Between 2001 and 2007, the employment-population ratio gave back all those gains. And while the growth rate of the US working age population was virtually identical during the 1990s and the 2000s, averaging 1.1 to 1.2% in both decades, the growth rate of employment averaged only 0.9% between 2000 and 2007.

Was it just mean reversion, a cooling off after a too-hot decade? Maybe. But perhaps there was something else at play. From “Import Competition and the Great US Employment Sag of the 2000s”  (via Marginal Revolution) by Daron Acemoglu, David Autor, David Dorn, Gordon Hanson, and Brendan Price explains why the US lost 4 million factory jobs in less than a decade:

Our results suggest that rising import competition from China has contributed significantly to the decline in U.S. manufacturing employment since 1991, with most of the adverse employment effects occurring between 1999 and 2007. The employment decline in trade-exposed industries stems both from a reduction in the number of firms and a reduction in employees per firm, and consists of declines in both production and non-production employment.

Taking into account input-output linkages between sectors, our estimates suggest that import competition in manufacturing has also contributed to a slowdown of employment growth in non-manufacturing industries that supply services to trade-exposed manufacturing firms.

The implied quantitative magnitudes are large.
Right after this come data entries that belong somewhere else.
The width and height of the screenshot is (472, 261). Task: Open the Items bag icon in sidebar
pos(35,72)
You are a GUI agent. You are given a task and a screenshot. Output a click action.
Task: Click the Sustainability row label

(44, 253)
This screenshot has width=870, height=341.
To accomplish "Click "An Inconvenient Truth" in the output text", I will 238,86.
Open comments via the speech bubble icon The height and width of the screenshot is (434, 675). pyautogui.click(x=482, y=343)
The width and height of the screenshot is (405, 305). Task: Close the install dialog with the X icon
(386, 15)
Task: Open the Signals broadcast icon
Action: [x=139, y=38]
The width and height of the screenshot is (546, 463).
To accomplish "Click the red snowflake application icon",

Our baseline estimates imply that of the substantial decline in US manufacturing employment between 1999 and 2007, 16% is due to the direct effect of Chinese import competition. Our preliminary estimates incorporating input-output linkages further indicate that over half of this 1999-2007 manufacturing employment decline could be due to Chinese import competition.

Importantly, however, this computation ignores any employment gains that would occur through other general equilibrium channels, such as further expansion in employment in manufacturing or service industries experiencing an increase in relative price (because the prices of industries competing with Chinese imports are declining). With this strong caveat, our results nevertheless suggest that the direct and indirect effects of Chinese import competition could be a key factor in the US employment sag of the last decade.
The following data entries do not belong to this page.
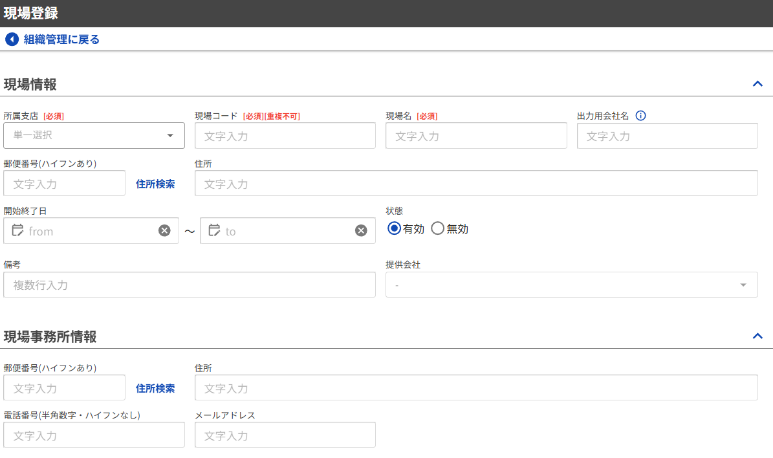Click the 備考 multi-line input field

click(x=189, y=285)
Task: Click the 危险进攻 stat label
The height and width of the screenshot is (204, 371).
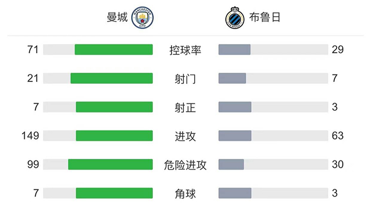Action: pos(186,165)
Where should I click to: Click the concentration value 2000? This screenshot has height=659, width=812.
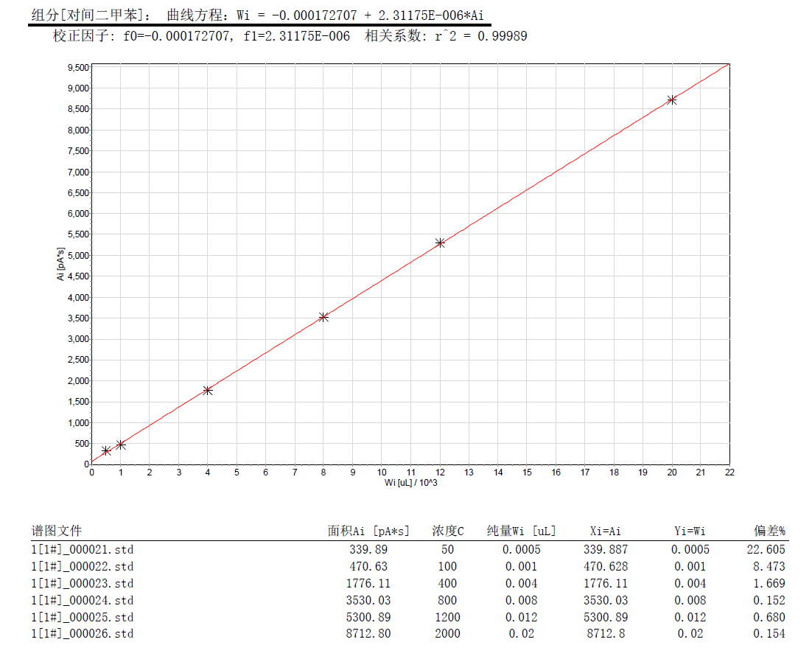[x=447, y=634]
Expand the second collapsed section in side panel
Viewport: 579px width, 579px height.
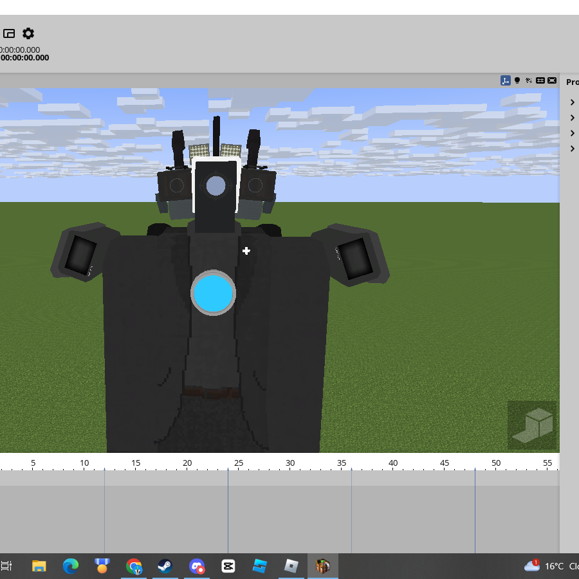click(573, 118)
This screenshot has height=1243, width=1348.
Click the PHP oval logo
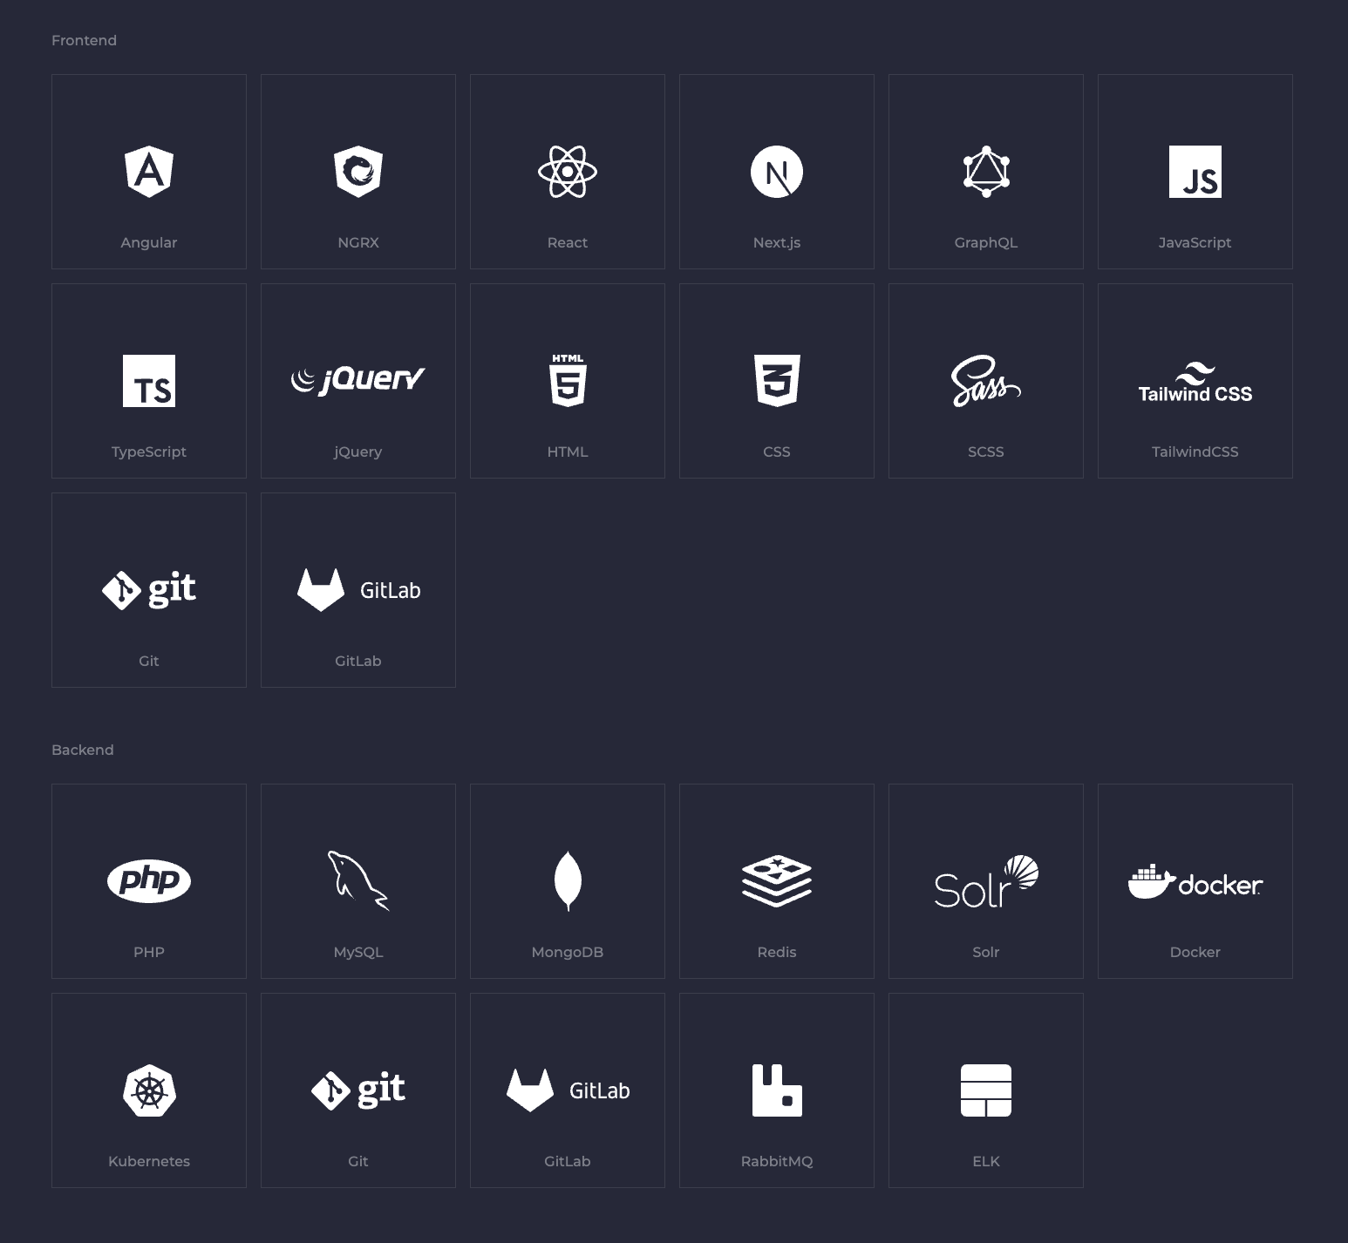tap(149, 880)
Kinda wow, particularly the negative spillover. Now, how exactly this sorts out with automation impacts, which clearly had a major impact on manufacturing, I’m not sure. The paper is preliminary and lacks policy recommendations, which I would be eager to see.

3 thoughts on “Study: What happened to US job growth in the 2000s? China happened

  1. Not sure about this one.

    We pay for imports by printing money, btw. In general, foreigners send us goods, and we sent them IOUs (paper), as the dollar is an international reserve currency.

    If an imported good, displaces US workers, we should be able to put those workers to work in another field, and have even higher living standards.

    Automation leads to higher living standards, for the whole group. If you have an island with 10 workers, 3 of whom make goods, and then discover a way to make those goods with just 2 workers, then that third worker is freed up to do other productive work. Now you have a guy painting houses where before they weathered away…

    So in the USA factory hands became waiters and waitresses.

    Probably the reason for lousy job growth since 2000 has been a too-tightmonetary policy, not only at the Fed, but the ECB and the BoJ.

    Check out long-term sovereign debt yields. Trending down for the last 30 years. Fighting inflation has been the war of central banks since the early 1980s. And they won.

    But as public agencies, central banks became ossified. They are never run out of business by better competition. They develop insular icons and cloistered exalted virtues. For the last 30 years, every central banker has had to pettifog against the perils of inflation. It was a moral crusade, nearly.

    If it is HUD, the USDA, Defense or the Fed, they all become ossified, this is hardly an exotic notion. Why should central banks be any different from HUD or the VA?

    The Fed is ossified into the inflation-fighting stance, consistent with its exalted (but obsolete) mission.The Fed became less effective in the 2000s, and was a disaster in 2008 to present. But market forces do not get rid of the Fed, as they did floppy disks. The ECB is worse. The BoJ has been a disaster and we have to see what happens next.

    This is not to say inflation cannot become a problem. Someday we might actually need to help impoverished farmers again, or facedown a Cold War giant. But those days are over now, and fighting inflation is over now.

    Right now we have the opposite problem—too tight money.